ROIS ET REINE de Arnaud Desplechin (2003)
Avec :
Emmanuelle Devos, Mathieu Amalric, Catherine Deneuve, Maurice Garrel, Nathalie Boutefeu, Jean-Paul Roussillon, Catherine Rouvel, Magali Woch, ...
Synopsis
Nora (Emmanuelle Devos) a trente cinq ans et un fils, Elias. Elle s’apprête à épouser un homme riche, correct, « qui lui convient » comme elle l’affirme. Ismaël (Mathieu Amalric) est un musicien légèrement suicidaire, qui vient de se faire interner dans un hôpital psychiatrique à cause d’un mystérieux tiers. Avant, tous les deux se sont aimés, à la folie. Aujourd’hui, il souffre au grand jour alors qu’elle reconstruit à tout prix. Jusqu’au jour où son père qu’elle aime tant doit mourir, brusquement.
On r’fait le film
L’homme et son universalité où chacun est lié à une humanité bien plus grande que lui-même. Desplechin voit grand en jouant autour de thèmes fondamentaux tels que l’amour, la mort, la filiation, la quête d’identité.

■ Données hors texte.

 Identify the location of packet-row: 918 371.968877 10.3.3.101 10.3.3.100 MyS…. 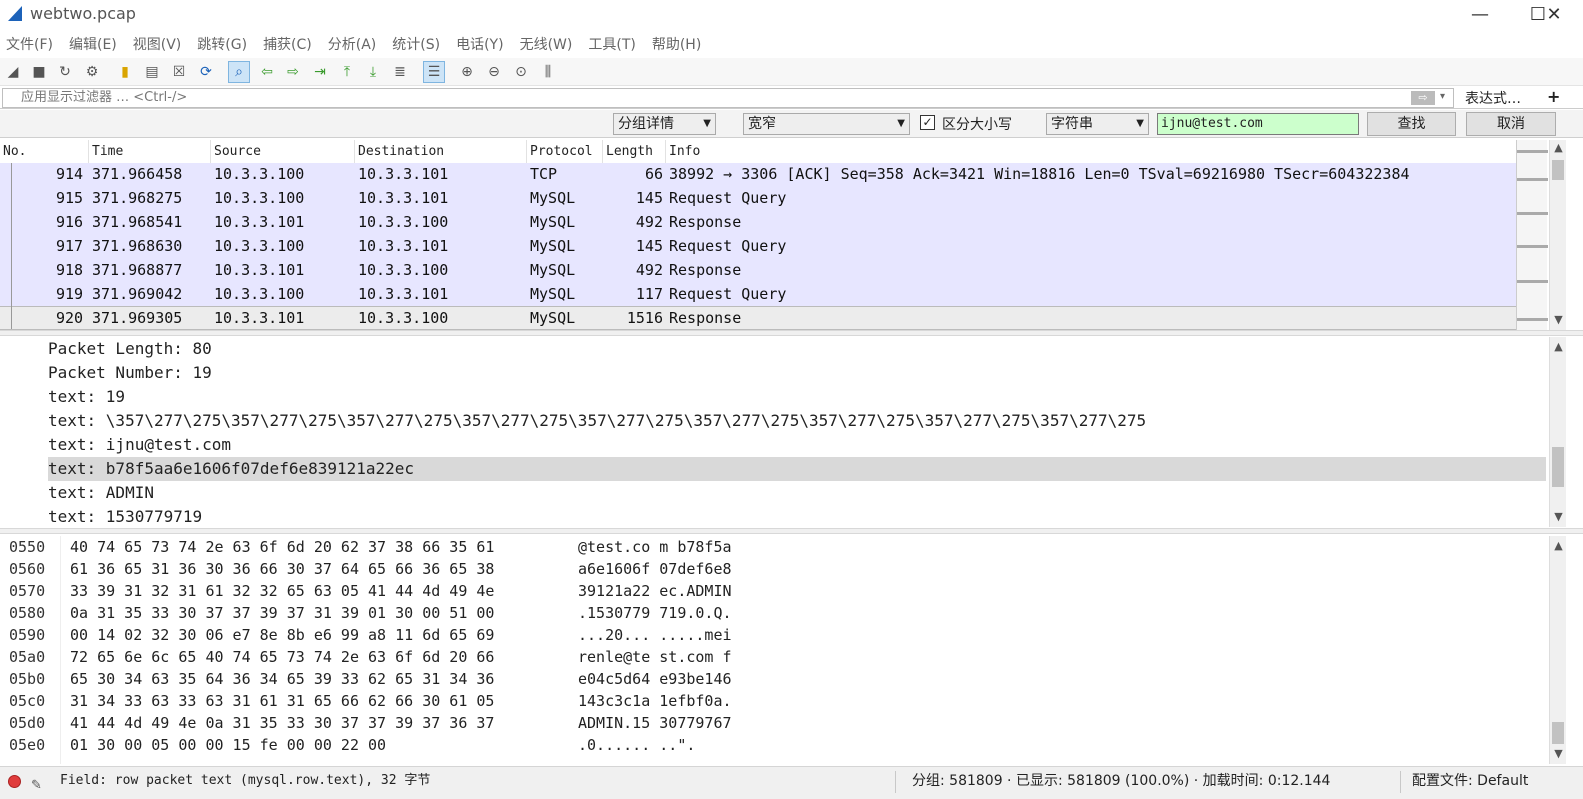
(766, 271).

Le temps présent, fruit du temps passé, hier et aujourd’hui, inséparables. « Rois et reine », merveilleux travail de mémoire, s’accrochant aux mythes classiques pour exprimer la tragi-comédie moderne où l’homme est assujetti à une chaîne généalogique. L’homme vu dans sa globalité complexe sur une ligne du temps, l’homme qui côtoie ses fantômes. Desplechin ou l’art de l’ensemble, du groupe, avec des personnages pour s’inventer une famille fictive. Le cinéaste s’inscrit dès lors au sein d’une famille cinématographique qui ne regardait l’homme qu’au travers du groupe : Renoir, Sautet, Kusturica, Hawks, Katsuhito, Wes Anderson. Belle filiation !

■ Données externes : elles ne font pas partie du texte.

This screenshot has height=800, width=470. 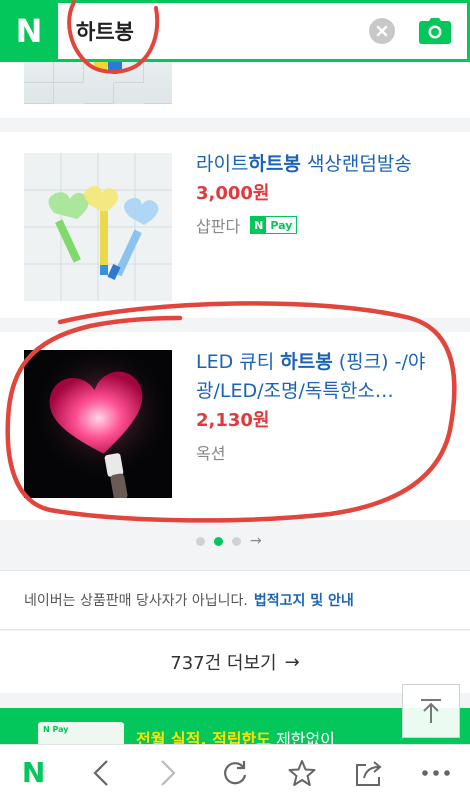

Et puis cette capacité extraordinaire d’humaniser son propos en plongeant dans le dérapage humain, parfois jusqu’à l’horreur, le temps d’un plan ou d’un monologue. : une fille montre un visage horrifié le temps d’un plan très court lors d’une conversation. Un père écrit une lettre de haine envers sa fille. Un homme refuse d’adopter un enfant. Desplechin ose pénétrer la souffrance humaine avec tout ce qu’elle possède parfois d’horreur. Un regard sans concession, lourd et léger à fois, car le cinéaste n’oublie jamais de sourire de son propos dans cette tragi-comédie moderne bourrée d’audace et d’humanité. Desplechin ou le cinéma dépressif burlesque.
Attention, un cinéaste énooooooooooorme est né. Tant mieux pour la France qui en manque cruellement.
Sous la loupe et pour le plaisir - L'homme et son universalité
Sous le générique, une voix off : "Zeus aimait la belle Léda, épouse du mortel Tyndare, neuvième roi des Spartes. Il l'aborda sous la forme d'un Cygne". Deux rois pour une reine. Paroles qui nous renvoie aux mythes grecs et plus globalement à une mémoire collective, aux souvenirs universels.
Premier plan s'ouvrant sur un point de vue en contre plongée, vers le ciel et le sommet des arbres. Des panneaux de signalisations indiquent la présence de la civilisation. Les mortels en dessous de Zeus ?
Le point de vue descend à hauteur des hommes et de la civilisation, tout en gardant un oeil sur le ciel.
Le point de vue se focalise sur une femme, Nora, exemple de mortelle de la civilisation
...Ayant rapidement une pensée et un regard pour le "ciel"
Elle s'arrête un moment devant une boutique exposant des dessins de mythologie.
Nora s'intéresse à une gravure de Léda
La chambre de son fils, et un poster représentant des dinosaures, renvoyant à la mémoire d'un lointain passé des mortels.
Nora face son père, son passé mortel, sa mémoire vivante.
Le père écrit sur sa fille, sa mémoire vivante, son futur mortel.
Nora offre la gravure de Léda à son père, transmition de la mémoire universelle d'une fille à son père.